LA MATIÈRE : CHOSIFIER UN ETRE

   En dehors de l’argent qui n’est pas un problème comme chacun en est désormais convaincu, il faut également aborder la question de l’enfant –dont personne ne parle jamais… Il a été question pendant cette émission de tout, absolument tout, mais à aucun moment de l’enfant. Et c’est ce que je reproche à la GPA: outre qu’elle est, quoiqu’on dise pour noyer le poisson, la location du ventre d’une femme pour lui faire porter le matériel génétique d’un couple, elle réduit la chair à un vulgaire composé de cellules susceptible d’une marchandisation.

  Le matérialiste athée que je suis ne saurait accepter qu’on économise aussi facilement tout ce qui relève de l’âme ou de l’esprit –deux notions que je ne pense pas en chrétien ou en freudien, en religieux ou en lacanien, mais en matérialiste. Un enfant n’est que matière, certes, mais il dispose d’une matière plus subtile que celle de ses cheveux et de ses ongles: celle qui constitue son cerveau et son système neuronal, qui sont les lieux de son être et de sa subjectivité, de son identité et de sa personnalité.
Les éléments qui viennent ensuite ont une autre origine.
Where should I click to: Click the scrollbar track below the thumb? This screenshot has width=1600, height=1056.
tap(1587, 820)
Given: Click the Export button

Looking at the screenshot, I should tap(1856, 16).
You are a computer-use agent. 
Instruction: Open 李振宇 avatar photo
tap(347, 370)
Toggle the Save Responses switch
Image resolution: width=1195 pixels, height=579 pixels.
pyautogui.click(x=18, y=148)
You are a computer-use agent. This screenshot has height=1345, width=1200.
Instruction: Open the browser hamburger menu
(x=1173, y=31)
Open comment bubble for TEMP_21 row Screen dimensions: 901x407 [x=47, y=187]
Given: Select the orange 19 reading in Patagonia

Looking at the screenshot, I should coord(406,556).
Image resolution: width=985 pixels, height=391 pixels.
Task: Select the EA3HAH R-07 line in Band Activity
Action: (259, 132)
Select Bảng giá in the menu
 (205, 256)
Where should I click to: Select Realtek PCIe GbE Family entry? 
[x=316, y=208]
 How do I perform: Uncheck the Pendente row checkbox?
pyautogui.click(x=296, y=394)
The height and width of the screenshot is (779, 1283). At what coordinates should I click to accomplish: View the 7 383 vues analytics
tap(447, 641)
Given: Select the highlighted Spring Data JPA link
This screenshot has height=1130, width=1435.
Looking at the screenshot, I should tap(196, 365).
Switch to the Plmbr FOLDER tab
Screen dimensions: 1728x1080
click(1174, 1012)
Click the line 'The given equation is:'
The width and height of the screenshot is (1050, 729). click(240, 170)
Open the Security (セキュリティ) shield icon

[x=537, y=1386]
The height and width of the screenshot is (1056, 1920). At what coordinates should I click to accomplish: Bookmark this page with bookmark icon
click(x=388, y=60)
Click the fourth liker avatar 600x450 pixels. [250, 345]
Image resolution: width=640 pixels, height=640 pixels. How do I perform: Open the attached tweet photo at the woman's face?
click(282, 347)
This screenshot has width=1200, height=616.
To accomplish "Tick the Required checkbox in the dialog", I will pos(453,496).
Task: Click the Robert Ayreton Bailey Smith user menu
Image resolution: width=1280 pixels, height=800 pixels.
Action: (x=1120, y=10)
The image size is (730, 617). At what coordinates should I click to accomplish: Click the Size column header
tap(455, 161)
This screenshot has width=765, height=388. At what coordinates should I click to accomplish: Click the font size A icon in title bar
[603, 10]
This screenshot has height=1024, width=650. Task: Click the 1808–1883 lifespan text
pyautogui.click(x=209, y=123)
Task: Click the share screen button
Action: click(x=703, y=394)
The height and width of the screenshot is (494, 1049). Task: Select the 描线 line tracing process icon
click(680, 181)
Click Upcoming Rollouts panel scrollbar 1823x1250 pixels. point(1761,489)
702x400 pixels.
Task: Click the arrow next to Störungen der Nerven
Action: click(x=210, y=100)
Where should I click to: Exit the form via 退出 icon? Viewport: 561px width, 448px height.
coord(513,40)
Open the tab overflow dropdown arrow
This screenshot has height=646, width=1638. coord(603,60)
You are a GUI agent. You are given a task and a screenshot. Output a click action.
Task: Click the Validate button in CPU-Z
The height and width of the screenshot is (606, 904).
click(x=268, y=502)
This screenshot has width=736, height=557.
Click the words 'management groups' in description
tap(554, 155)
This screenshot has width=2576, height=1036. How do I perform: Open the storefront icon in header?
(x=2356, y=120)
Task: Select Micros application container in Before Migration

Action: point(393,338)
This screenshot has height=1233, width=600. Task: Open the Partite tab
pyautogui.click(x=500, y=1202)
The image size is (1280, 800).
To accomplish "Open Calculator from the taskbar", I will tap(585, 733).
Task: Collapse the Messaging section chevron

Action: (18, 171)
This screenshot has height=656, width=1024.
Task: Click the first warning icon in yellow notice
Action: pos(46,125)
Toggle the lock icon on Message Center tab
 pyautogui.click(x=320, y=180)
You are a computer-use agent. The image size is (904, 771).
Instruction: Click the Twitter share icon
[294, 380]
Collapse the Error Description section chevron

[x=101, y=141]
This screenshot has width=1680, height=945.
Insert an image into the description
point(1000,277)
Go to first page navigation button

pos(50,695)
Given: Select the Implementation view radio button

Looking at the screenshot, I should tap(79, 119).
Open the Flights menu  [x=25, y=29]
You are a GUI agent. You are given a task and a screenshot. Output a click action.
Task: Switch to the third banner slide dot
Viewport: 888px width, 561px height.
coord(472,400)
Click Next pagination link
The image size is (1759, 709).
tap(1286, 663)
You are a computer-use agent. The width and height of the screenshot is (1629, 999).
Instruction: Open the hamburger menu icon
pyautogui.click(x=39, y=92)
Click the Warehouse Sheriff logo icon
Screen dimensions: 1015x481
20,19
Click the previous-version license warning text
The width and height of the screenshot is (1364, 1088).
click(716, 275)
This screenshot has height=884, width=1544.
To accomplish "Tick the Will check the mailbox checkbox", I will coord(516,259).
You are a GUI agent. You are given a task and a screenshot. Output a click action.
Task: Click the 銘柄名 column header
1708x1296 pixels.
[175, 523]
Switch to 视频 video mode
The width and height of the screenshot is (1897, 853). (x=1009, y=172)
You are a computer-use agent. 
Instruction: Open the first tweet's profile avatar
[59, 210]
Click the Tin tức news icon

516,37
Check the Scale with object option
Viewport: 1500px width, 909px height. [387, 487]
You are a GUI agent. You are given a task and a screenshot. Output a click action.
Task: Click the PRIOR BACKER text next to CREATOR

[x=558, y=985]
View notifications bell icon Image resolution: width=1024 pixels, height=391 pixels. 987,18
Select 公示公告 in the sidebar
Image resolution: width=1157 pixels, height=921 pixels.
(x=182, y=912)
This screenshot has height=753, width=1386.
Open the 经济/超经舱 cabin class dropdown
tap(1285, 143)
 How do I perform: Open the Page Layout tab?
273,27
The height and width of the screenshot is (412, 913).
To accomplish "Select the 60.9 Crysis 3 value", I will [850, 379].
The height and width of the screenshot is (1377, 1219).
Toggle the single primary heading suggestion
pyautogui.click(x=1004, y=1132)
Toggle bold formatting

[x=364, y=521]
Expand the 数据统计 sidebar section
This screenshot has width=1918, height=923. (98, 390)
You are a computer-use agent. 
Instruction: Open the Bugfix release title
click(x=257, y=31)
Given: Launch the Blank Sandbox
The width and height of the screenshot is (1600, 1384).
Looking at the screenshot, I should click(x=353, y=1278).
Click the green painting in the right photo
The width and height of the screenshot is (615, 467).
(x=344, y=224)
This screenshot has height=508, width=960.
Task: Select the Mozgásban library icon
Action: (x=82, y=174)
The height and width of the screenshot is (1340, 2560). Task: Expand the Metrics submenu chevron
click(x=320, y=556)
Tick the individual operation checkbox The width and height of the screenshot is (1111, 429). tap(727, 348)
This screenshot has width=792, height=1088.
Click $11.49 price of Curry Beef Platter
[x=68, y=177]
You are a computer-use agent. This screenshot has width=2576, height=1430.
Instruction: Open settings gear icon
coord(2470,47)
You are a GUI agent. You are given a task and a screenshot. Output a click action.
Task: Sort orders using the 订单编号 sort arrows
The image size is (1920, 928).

L’ancien combattant de deux AVC que je suis sait ce que l’être doit à sa seule substance neuronale: c’est la définition qu’un matérialiste donne de l’âme matérielle.

   La GPA marque le triomphe d’un matérialisme grossier, vulgaire, et le matérialiste que je suis ne saurait se réjouir de ce mauvais coup porté au véritable matérialisme qui est philosophique et pour lequel, tout étant matière, bien sûr, il existe des matières plus subtiles que d’autres –celles qu’on ne saurait remplacer dans un être sans l’abolir: on peut vivre avec un bras ou des cheveux en moins ou avec le cœur d’un autre, mais pas avec l’encéphale d’un tiers.

   Sur le plateau et, semble-t-il, dans son livre, Marc-Olivier Fogiel s’insurge contre un propos de Sylviane Agacinski pour qui la GPA relèverait d’une logique “vétérinaire”. J’ignore quand et où elle aurait dit cela, dans quelle circonstance, à quelle occasion, à l’oral ou à l’écrit,  dans un livre aux mots choisis ou lors d’un débat animé, mais je souscris: elle a raison d’utiliser ce mot qui choque alors que, là aussi et là encore,  la chose plus que le mot devraient choquer.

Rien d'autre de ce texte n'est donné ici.